I wrote my senior capstone thesis on the gap between machines and the human mind. In summary: a lot. But as part of my research, I read Marvin Minksy’s The Emotion Machine which got me really thinking about what we, as a society, consider to be ourselves. I’m pretty sure I never thought about what my “self” was until reading this book. I believe Minksy would argue that we don’t really have a singular self and instead we have a collection of “Ways to Think”. That made sense to me because we act differently around different people, in different situations, and at different times. But I felt like this answer was very technical and doesn’t quite satisfy the broader question, “who am I?”
While I found this question very intriguing, if I indulged all of my curiosities I would probably never get out of bed, or off of google, so I put this question aside for a while. But recently, I’ve picked up Eckhart Tolle’s The Power of Now and have been spending my mornings deeply studying the chapters since I have so much more time post-graduation. Instead of arguing for what our “self” is, Tolle starts by presenting many false conceptions of our selves that people commonly have. I really liked this approach because I feel like we might never get a proper answer to what our self is. And I think if an author started a book by presenting a strong definition of the self, people might instantly disagree or shy away without giving the point of view serious consideration. But by presenting instead, ideas about what we may not be, he is almost gently guiding us into an open-questioning of the self, without triggering any of our defensive mechanisms. It definitely worked on me because it got me thinking about who I am again.
Tolle believes that our most common mistake is to identify ourselves with our minds. This instantly resonated with me. Only after taking this perspective into consideration did I realize that I often think and act as if I am my mind, just because my mind is so domineering. And I never chose to question it. Now normally I like to focus on things and projects that have a very practical, very tangible purpose. Questioning the self in order to construct similar machines intrigued me, but once I realized how far away we are from this problem being the limiting problem, I put the question aside. But in presenting the tangible issues associated with mind identification, Tolle had my attention again.

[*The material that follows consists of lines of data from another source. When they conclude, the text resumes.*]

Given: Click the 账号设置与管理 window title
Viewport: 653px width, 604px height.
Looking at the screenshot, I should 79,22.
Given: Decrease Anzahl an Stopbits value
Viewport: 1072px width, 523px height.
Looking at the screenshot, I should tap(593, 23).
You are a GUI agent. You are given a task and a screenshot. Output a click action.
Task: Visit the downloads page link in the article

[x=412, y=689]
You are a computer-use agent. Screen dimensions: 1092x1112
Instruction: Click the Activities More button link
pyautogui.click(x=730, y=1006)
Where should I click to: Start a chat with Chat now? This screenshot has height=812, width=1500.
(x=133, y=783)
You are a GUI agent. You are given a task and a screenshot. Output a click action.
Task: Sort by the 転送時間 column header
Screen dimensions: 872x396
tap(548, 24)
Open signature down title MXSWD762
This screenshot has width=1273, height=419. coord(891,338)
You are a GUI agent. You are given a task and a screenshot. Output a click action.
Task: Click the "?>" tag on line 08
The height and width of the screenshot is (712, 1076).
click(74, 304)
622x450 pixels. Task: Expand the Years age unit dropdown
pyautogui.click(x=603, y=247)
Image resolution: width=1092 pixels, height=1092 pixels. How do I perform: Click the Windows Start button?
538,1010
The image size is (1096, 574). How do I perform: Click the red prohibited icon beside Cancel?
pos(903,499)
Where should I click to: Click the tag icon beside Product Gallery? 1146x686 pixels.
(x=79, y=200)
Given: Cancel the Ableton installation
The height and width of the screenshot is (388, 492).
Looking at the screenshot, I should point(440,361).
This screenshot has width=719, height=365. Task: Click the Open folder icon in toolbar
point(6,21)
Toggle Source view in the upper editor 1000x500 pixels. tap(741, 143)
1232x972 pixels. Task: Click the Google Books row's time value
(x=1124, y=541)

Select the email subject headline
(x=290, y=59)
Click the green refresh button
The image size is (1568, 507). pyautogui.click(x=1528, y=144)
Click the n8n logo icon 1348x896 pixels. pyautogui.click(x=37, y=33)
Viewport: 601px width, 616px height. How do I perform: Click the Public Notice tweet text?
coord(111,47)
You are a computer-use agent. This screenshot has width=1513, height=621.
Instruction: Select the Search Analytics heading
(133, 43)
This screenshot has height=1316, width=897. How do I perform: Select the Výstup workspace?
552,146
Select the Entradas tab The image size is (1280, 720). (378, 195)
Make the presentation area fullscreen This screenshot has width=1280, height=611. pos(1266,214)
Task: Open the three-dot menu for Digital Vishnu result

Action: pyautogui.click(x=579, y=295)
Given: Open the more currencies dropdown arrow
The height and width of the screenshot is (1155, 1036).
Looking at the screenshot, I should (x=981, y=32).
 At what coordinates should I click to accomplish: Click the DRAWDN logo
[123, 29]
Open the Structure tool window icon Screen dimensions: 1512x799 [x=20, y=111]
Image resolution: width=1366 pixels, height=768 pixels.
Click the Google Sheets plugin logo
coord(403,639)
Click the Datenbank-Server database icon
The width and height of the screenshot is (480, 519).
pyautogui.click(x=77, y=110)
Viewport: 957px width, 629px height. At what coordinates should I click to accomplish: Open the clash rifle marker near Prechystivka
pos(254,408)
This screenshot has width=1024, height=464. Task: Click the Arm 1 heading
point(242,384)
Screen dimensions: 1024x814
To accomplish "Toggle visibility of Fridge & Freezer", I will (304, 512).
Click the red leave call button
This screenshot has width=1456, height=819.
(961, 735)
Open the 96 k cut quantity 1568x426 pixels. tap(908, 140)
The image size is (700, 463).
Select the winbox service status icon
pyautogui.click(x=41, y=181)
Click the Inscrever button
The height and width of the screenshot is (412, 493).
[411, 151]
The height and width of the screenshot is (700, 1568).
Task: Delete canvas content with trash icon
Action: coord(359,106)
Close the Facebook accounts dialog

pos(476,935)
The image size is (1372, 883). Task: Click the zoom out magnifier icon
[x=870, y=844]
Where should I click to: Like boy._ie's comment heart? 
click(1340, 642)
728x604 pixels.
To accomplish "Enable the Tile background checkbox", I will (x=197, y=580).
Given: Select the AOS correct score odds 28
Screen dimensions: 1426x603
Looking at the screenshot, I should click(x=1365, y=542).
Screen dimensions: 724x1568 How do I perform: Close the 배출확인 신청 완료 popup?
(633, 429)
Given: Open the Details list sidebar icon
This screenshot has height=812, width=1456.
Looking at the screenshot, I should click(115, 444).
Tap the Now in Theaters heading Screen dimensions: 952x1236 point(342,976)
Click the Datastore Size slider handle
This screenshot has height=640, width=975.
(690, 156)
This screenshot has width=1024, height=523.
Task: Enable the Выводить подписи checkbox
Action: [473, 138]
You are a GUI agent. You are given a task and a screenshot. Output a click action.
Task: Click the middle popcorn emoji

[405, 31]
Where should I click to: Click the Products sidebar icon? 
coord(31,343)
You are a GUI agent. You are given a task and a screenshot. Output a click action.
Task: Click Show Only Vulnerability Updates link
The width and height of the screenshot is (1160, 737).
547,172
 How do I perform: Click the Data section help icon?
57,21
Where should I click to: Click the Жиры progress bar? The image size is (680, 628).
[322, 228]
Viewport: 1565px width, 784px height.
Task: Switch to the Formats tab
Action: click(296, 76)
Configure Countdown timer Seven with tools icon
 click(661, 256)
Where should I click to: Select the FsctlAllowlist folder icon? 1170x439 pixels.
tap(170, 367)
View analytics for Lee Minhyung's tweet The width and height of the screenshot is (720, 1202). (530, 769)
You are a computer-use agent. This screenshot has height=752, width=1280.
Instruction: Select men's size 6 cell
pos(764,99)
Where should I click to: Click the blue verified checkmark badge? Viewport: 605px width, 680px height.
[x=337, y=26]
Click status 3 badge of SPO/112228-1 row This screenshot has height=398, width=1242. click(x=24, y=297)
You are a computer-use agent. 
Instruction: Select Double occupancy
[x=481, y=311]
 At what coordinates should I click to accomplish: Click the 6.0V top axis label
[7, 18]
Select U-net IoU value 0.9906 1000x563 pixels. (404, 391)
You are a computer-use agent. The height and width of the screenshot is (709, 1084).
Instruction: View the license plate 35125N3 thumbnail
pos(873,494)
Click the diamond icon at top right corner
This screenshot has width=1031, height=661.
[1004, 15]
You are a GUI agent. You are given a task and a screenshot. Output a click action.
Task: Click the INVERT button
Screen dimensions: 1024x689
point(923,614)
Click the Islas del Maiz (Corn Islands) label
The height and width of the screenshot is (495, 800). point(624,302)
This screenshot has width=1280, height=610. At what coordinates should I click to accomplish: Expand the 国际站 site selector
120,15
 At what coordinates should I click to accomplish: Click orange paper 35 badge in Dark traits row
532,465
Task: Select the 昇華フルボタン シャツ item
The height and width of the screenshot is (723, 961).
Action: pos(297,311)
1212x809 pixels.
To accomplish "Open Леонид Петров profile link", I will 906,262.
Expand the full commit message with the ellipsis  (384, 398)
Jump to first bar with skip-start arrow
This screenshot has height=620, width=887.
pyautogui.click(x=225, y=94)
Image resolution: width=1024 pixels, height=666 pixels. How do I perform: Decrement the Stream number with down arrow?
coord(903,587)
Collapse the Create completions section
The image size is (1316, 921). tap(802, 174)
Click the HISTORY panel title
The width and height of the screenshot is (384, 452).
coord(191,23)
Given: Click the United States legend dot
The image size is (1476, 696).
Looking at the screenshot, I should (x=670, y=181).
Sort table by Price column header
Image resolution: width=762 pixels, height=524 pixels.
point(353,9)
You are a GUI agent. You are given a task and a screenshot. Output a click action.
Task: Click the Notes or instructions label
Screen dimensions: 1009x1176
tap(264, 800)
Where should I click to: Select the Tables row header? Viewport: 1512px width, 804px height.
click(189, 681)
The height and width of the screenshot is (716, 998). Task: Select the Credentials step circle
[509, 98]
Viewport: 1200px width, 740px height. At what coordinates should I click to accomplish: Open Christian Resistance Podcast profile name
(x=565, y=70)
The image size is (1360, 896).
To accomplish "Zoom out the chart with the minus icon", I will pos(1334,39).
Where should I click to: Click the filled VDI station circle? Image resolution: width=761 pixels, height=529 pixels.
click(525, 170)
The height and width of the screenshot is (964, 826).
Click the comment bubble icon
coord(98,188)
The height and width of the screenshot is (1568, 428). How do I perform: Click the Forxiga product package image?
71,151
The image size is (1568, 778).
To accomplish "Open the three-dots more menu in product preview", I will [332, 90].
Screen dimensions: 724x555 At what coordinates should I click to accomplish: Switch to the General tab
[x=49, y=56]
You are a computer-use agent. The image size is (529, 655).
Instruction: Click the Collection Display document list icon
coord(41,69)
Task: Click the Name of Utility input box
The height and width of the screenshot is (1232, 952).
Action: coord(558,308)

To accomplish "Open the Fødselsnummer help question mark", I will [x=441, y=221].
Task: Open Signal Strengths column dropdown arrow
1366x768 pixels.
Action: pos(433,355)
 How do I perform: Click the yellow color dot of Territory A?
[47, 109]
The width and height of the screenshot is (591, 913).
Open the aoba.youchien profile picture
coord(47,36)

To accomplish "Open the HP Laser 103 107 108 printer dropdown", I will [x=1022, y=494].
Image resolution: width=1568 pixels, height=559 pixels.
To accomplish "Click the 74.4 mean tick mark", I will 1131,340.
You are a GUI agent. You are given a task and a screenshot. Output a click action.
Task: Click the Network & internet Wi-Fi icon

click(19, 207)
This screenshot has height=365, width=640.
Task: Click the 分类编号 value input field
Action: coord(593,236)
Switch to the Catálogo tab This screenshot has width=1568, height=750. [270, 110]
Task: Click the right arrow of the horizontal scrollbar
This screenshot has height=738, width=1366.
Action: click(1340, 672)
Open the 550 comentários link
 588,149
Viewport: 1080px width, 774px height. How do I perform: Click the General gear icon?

When we identify with the mind, we unknowingly create problems for ourselves. Additionally, once we are in a mind-identified state, it is nearly impossible to escape the mind’s control. The thoughts of the mind create a positive feedback loop almost ensuring we will stay in this unconscious, mind-identified state. Obviously, no one wants to create extra problems for themselves, so I was intrigued. If changing how I view my “self” could practically improve my life, then I’m in.
I feel like I’ve toed the line in the past with similar concepts related to mental reframing. While changing the way you see and feel about scenarios may seem very abstract, it has enabled me to take clearer, more productive actions on a day-to-day basis. This is when I first began realizing that what is useful and what is practical isn’t always black and white. Placebos are a great example of this fact. I’ve mentioned before that if I could take placebos in every aspect of my life to improve, then I would. Because why not? This book has helped me realize even more that exploring more abstract concepts and more spiritual practices is (1) interesting (2) forces me to challenge my preconceptions and (3) can be practically useful in my everyday life. Wow.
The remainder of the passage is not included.